Mechanistic insights into Ga-modified hollow ZSM-5 catalyzed fast pyrolysis of cassava residue

Abstract

The preparation of valuable chemicals by catalytic fast pyrolysis (CFP) is a promising and environmentally-friendly approach for the selective upgrading of waste cassava residue (CR). This work systematically investigated the conversion mechanism and kinetic characteristics of CR pyrolysis over Ga-modified hollow ZSM-5, for the purpose of enhancing aromatics production. The hollow configuration significantly regulated the structural characteristics of ZSM-5, thus facilitating the diffusion, deoxygenation, and aromatization of pyrolysis intermediates. The incorporation of Ga species and generated Brønsted acid sites remarkably accelerated the reaction rate and suppressed the carbonization at high temperatures, through enhancing the end scission of starch and cellulose components.
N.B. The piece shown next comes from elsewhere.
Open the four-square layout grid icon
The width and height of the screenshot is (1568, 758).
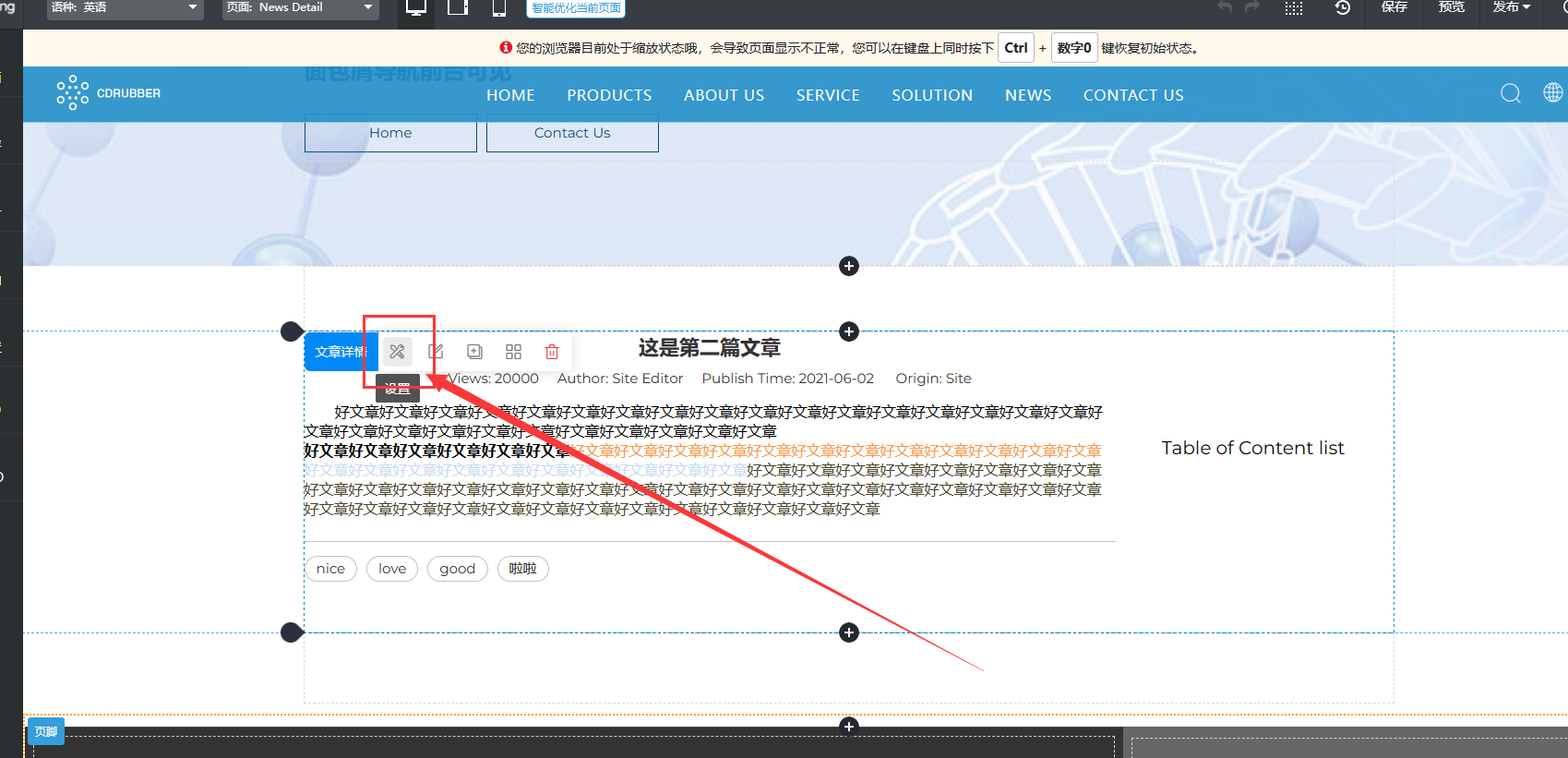click(x=513, y=352)
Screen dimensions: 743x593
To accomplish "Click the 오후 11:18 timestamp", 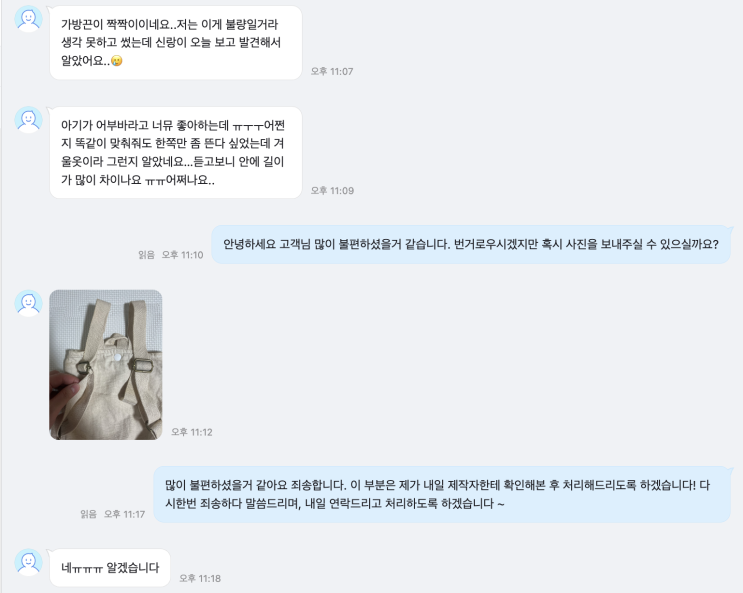I will 200,579.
With the aid of 5Ga/ZSM-H, the relative content of aromatics achieved 95.4% at 700 °C, and still maintained over 92.5% even after 5 cycles. The ring-opening and retro-aldol degradation were identified as crucial steps for the production of ketones and aldehydes separately, which were further transformed into hydrocarbon pools by deoxygenation and subsequently converted into aromatics via Diels-Alder reaction. Kinetic analysis demonstrated that the use of 5Ga/ZSM-H lowered the average activation energy of CR pyrolysis by 14.8%, particularly for the initial pyrolysis stage. Moreover, the plausible mechanism for aromatics formation from Ga-modified hollow ZSM-5 catalyzed CR pyrolysis was proposed.